Es wird zwar einen Wohltätigkeitsbasar organisiert und umworben, aber ansonsten sind die Themen, mit denen sich diese wohlhabenden Amerikanerinnen beschäftigen, recht einfach. Man merkt einfach, dass sie viel zu viel Zeit haben, um sich über den Alltag zu sehr auszulassen. Die Autorin spiegelt diesen Alltag in ihrem Roman wieder. Aus dem Anhang ist zu entnehmen, dass das Buch zwar eine Fiktion sei, aber sie auch Erfahrungswerte mit einfließen ließ, da die Eltern von Kathryn Stockett selbst eine farbige Bedienstete bei sich angestellt hielten, die auch einen großen Einfluss auf die Kindererziehung ausübte.
Das Buch enthält also keine soziologische Feldstudie über den Rassismus aus den Südstaaten in Missisipi, wie ich erst glaubte... .
Zur Erinnerung noch einmal der Klappentext
Mississippi, 1962: Die junge Skeeter wünscht sich nur eins: Sie will weg aus dem engen Jackson und als Journalistin in New York leben.

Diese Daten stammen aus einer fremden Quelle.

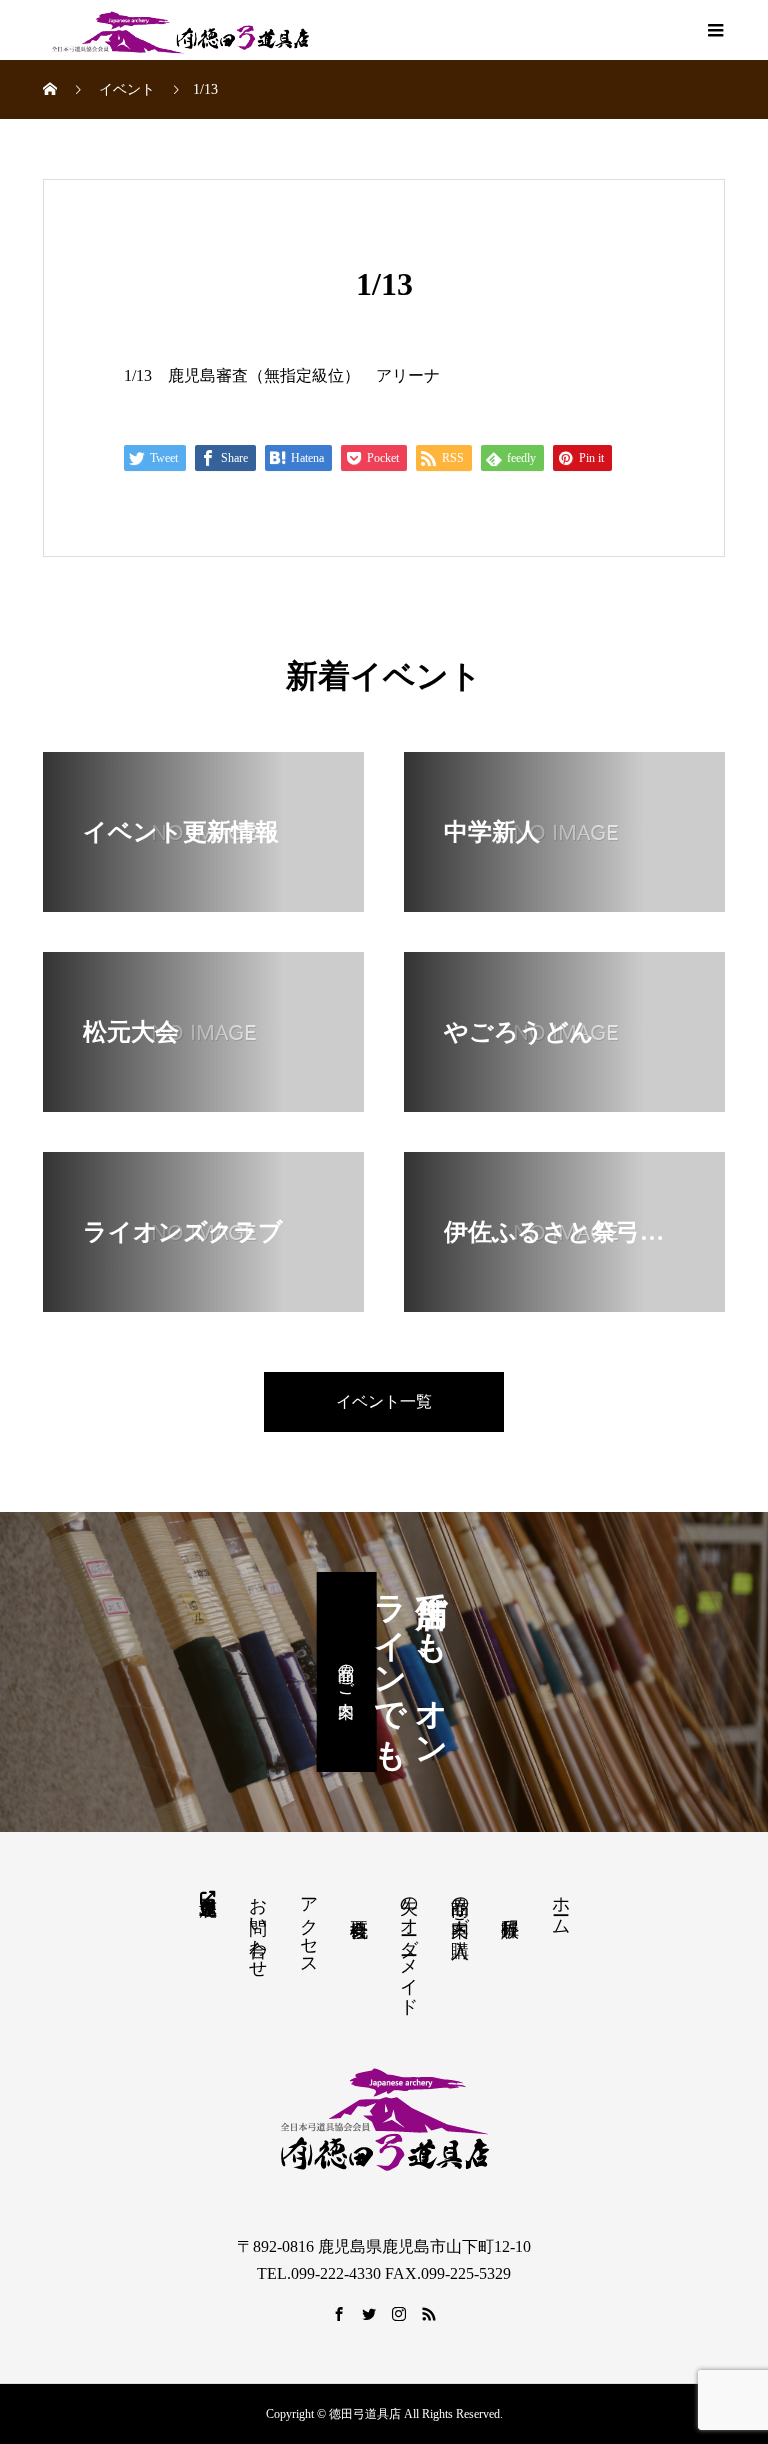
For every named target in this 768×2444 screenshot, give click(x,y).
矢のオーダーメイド (409, 1945)
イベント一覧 (384, 1401)
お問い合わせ (258, 1927)
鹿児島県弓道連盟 (207, 1896)
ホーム (561, 1905)
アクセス (309, 1926)
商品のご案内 (346, 1672)
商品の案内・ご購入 (460, 1906)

Um etwas zu verändern, verbündet sie sich mit zwei schwarzen Dienstmädchen: Aibileen zieht die Kinder ihrer Arbeitgeber auf – das Tafelsilber darf sie aber nicht berühren. Und Minny ist auf der Suche nach einer neuen Stelle. Sie ist bekannt für ihre Kochkünste, aber sie ist auch gefürchtet: Denn Minny trägt das Herz auf der Zunge. Gemeinsam beschließen die drei Frauen, gegen die Konventionen ihrer Zeit zu verstoßen und etwas zu wagen. Denn sie alle haben das Gefühl zu ersticken und wollen etwas verändern – in ihrer Stadt und in ihrem eigenen Leben.
Das Buch ist aus der Perspektive dreier Frauen geschrieben sich in ihren Erzählsträngen abwechseln. Und aus jeder spricht eine gewisse (unterdrückte) Betroffenheit ihres zu erfüllenden Alltagslebens. Auch die junge 24-jährige weiße Skeeter ist den gesellschaftlichen Erwartungen ihres Milieus ausgesetzt, z.B. was sie als Mädchen ihres Standes zu sein und wie sie aufzutreten habe. Besonders Skeeters Mutter wirft ein starkes Auge auf sie und behandelt ihre Tochter nicht wie eine junge Erwachsene.
Betroffen ist Skeeter aber auch über die Behandlung der farbigen Dienstmädchen und sie bringt ihren ganzen Mut auf, darüber anonym ein Buch zu schreiben mit der letzten Konsequenz, es auch herauszubringen, und setzt sich selbst und ungewollt ihren Interviewpartnerinnen dadurch aber den politischen und gesellschaftlichen Gefahren aus.
Auch Skeeters Freund hält nicht zu ihr, als er erfährt, dass sie ein Buch über das Arbeitsleben der Schwarzen in weißen Häusern herausbringen wird und stößt dabei auf Misskredit, und wirft der Freundin vor, sie würde nur Unruhe stiften und Probleme erzeugen, wo es keine Probleme geben würde... .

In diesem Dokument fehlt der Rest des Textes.